Work request
Whenever a line in the entries below contains "showing", copy that line.

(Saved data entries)
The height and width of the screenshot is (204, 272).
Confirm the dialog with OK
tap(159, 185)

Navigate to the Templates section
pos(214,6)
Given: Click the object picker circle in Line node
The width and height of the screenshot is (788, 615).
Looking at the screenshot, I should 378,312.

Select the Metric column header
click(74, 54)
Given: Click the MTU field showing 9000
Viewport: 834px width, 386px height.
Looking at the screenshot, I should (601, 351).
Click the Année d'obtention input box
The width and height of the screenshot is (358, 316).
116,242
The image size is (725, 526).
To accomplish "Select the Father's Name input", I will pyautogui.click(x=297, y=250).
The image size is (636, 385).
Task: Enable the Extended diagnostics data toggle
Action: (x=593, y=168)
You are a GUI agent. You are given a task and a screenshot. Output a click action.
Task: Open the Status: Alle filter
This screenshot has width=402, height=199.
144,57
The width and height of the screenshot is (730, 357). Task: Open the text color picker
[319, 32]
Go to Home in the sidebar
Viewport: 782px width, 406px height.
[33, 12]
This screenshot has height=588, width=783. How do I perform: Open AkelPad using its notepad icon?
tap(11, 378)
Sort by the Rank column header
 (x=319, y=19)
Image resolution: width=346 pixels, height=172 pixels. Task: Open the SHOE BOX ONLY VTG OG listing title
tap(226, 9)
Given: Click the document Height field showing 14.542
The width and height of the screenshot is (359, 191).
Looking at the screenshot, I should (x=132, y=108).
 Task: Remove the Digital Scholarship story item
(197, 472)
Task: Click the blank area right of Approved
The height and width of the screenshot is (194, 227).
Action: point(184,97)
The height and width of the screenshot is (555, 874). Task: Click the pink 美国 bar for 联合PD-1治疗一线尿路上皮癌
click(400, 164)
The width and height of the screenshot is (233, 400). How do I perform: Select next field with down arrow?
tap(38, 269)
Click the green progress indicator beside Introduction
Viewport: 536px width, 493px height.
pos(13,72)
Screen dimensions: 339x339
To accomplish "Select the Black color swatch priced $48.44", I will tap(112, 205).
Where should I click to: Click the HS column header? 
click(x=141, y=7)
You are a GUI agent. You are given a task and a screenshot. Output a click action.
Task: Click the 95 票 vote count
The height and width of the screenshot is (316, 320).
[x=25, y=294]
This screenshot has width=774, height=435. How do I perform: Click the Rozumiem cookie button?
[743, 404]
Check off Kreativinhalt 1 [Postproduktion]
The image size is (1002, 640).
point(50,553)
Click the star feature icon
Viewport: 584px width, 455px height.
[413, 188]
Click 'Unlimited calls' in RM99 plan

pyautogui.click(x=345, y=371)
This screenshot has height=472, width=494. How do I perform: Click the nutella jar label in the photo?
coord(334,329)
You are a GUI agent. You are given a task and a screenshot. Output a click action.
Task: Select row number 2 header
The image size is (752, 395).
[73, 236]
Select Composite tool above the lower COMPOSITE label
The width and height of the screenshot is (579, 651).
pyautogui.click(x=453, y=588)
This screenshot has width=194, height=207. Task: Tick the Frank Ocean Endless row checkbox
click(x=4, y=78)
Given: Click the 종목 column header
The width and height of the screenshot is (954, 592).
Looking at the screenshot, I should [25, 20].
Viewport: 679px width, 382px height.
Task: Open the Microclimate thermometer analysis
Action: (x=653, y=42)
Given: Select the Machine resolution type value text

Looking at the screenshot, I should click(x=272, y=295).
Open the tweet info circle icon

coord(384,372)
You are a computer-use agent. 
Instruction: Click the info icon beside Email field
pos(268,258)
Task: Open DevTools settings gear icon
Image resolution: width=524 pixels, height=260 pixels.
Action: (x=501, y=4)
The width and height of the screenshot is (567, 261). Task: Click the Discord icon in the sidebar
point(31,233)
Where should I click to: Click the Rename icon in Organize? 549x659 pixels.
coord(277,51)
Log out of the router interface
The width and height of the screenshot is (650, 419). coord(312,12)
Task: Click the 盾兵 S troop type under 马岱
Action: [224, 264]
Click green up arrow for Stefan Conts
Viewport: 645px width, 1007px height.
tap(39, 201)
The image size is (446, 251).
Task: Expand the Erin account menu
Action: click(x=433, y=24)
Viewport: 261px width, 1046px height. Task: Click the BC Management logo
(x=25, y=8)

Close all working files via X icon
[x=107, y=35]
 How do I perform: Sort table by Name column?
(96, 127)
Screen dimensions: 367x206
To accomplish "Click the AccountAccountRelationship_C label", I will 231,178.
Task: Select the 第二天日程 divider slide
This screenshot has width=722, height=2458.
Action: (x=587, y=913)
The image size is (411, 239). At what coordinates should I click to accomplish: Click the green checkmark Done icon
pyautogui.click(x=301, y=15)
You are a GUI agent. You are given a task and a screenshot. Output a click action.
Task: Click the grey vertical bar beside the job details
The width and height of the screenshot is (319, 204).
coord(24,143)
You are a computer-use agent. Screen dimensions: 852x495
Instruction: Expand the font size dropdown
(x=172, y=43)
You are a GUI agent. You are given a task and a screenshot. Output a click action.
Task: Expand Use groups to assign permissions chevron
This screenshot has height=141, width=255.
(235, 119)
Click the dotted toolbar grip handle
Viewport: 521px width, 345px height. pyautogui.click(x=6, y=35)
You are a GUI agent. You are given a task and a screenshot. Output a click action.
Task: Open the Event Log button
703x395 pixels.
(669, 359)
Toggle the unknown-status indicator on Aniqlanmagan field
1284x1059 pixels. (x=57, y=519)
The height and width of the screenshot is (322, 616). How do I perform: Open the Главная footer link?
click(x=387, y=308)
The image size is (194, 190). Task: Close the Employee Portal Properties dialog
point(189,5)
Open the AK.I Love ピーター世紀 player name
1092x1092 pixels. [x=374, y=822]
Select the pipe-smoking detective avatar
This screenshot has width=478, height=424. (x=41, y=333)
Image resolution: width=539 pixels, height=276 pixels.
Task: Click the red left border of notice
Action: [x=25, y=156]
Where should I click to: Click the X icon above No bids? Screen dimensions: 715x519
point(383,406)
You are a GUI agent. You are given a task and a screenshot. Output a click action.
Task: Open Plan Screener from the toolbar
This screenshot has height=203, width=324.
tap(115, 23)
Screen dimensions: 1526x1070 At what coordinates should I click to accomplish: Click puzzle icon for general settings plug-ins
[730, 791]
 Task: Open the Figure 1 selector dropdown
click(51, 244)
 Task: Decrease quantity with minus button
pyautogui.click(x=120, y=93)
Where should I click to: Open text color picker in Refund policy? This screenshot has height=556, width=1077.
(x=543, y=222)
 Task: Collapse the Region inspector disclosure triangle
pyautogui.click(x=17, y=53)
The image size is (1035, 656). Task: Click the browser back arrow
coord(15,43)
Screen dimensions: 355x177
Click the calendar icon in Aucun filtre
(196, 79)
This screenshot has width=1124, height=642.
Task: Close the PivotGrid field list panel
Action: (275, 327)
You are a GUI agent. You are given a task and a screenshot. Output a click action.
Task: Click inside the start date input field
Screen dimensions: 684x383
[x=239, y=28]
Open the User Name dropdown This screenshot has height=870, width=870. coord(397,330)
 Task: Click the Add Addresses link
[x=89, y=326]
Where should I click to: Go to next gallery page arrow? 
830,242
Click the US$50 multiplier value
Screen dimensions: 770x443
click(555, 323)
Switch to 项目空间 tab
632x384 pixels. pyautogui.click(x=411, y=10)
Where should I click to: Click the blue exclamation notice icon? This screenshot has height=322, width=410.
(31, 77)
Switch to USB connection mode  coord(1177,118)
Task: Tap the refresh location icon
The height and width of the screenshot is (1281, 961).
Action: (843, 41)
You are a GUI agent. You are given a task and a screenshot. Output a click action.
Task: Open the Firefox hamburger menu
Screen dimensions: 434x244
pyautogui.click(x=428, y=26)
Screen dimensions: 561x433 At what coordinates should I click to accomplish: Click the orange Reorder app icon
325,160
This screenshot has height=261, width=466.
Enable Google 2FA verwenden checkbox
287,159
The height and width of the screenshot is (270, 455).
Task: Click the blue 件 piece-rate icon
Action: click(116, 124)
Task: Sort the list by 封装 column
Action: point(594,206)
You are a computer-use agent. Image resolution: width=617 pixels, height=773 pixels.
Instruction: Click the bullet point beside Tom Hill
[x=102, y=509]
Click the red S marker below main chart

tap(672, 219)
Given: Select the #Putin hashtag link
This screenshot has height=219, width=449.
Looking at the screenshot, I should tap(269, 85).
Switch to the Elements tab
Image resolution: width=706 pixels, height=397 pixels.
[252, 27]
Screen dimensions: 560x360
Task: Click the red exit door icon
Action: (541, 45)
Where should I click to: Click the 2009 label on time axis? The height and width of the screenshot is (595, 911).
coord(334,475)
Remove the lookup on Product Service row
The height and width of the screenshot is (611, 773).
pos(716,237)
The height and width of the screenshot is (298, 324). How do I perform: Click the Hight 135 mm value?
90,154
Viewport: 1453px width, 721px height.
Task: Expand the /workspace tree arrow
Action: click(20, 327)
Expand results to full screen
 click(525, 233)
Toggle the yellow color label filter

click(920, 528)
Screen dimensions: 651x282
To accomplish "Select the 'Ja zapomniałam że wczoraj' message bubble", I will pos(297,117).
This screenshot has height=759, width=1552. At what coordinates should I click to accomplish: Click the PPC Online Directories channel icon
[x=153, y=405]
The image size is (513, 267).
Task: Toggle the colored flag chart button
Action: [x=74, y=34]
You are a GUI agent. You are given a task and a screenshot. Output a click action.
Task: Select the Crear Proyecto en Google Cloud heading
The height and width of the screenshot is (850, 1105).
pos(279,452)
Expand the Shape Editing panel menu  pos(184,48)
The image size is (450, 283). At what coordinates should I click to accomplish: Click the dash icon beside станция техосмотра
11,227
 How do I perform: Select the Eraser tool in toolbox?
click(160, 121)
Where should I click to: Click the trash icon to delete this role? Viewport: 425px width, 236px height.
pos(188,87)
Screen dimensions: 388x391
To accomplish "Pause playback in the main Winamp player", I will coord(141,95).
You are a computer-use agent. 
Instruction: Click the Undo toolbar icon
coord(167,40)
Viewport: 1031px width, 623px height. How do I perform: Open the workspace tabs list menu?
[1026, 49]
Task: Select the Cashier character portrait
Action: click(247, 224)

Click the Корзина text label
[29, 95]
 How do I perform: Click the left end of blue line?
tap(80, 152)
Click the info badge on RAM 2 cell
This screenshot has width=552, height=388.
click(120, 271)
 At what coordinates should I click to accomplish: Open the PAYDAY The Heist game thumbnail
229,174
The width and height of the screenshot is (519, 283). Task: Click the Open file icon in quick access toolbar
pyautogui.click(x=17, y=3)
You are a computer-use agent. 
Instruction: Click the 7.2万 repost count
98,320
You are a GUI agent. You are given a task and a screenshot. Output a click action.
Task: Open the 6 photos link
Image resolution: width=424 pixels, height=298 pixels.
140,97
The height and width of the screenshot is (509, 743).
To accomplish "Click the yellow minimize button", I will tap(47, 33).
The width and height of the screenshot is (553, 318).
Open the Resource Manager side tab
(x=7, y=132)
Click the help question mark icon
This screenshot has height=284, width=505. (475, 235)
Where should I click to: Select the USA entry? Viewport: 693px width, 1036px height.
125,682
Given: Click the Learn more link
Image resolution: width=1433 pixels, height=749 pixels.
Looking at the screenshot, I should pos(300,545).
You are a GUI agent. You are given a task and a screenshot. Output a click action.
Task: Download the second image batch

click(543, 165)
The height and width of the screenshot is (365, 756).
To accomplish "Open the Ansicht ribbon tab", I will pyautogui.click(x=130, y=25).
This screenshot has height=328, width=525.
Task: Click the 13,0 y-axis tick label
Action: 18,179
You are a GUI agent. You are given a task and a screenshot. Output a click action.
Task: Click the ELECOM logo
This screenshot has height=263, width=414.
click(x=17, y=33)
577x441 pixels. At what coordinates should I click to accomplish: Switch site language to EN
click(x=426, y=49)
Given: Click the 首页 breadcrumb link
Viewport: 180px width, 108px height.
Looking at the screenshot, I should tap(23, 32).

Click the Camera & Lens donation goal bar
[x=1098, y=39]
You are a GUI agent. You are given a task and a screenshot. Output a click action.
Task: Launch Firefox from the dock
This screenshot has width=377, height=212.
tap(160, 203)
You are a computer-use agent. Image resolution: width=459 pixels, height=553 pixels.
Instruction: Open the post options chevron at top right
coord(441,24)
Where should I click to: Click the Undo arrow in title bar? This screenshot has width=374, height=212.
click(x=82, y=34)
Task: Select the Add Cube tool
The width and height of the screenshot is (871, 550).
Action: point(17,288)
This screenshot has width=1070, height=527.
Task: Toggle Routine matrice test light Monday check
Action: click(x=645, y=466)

Result
Given: Click the MTU field showing 9000
Given: Click the document Height field showing 14.542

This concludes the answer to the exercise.